The parents of a girl abducted and later declared dead by North Korea expressed hope Thursday that there will now be progress in learning what happened and in bringing surviving abductees home, after Pyongyang agreed to reinvestigate the matter.
“I certainly hope that it will bear fruit,” Shigeru Yokota, the 81-year-old father of Megumi Yokota, told reporters at his home in Kawasaki, adding that this could be the “last chance” to make progress on the issue.
“I wish fervently that it will move ahead,” said Sakie Yokota, 78, Megumi’s mother.
They were speaking a day after Japan and North Korea announced an agreement on the matter during bilateral talks in Stockholm.
Megumi Yokota was abducted and taken to North Korea at the age of 13 and is now seen as a symbol of the abduction issue. Her parents have been at the forefront of efforts to get North Korea to allow all surviving abductees to return home. They met for the first time Megumi’s 26-year-old daughter, Kim Eun Gyong, in Mongolia in March.
About two weeks later, there were positive signs on the talks when Japan and North Korea held a director general-level meeting in Beijing for the first time in more than a year.
The Yokotas visited Aizuwakamatsu, Fukushima Prefecture, Friday to talk about the saga to elementary school pupils.
Shigeo Iizuka, whose sister Yaeko Taguchi was abducted in 1978 at age 22, as well as former abductees Kaoru Hasuike, 56, and his wife Yukiko, 58, also welcomed Pyongyang’s promise to reinvestigate the abductions.
“I welcome it as a chance to settle the issue.
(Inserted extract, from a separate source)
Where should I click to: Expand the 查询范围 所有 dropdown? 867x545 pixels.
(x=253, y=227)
I will be hopeful and will keep a close eye on it,” said Iizuka, 75, who heads a group representing the families of abductees.
In a statement released Thursday, the Hasuikes said the reinvestigation is a “step forward.” They expressed their “strong desire for the Japanese government to do all it can and make a resolute decision to ensure the repatriation of abductees, while accurately assessing North Korea’s intent.”
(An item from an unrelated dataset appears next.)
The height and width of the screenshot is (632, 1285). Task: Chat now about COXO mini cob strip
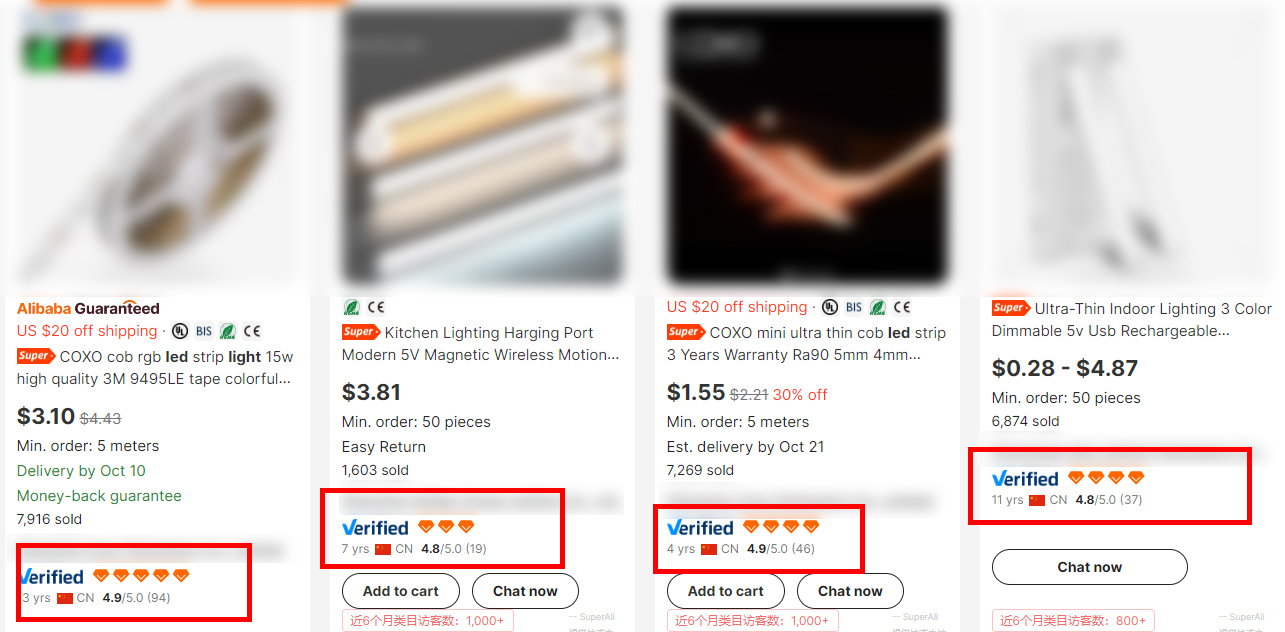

North Korea admitted in 2002 to having abducted 13 Japanese citizens, but said eight of them, including Megumi Yokota, had died.
Japan officially lists 17 people as having been abducted by North Korea, but it suspects Pyongyang’s involvement in many other disappearances.
Five of the 17 were repatriated to Japan in 2002. Among them were the Hasuikes, who now live in Kashiwazaki, Niigata Prefecture.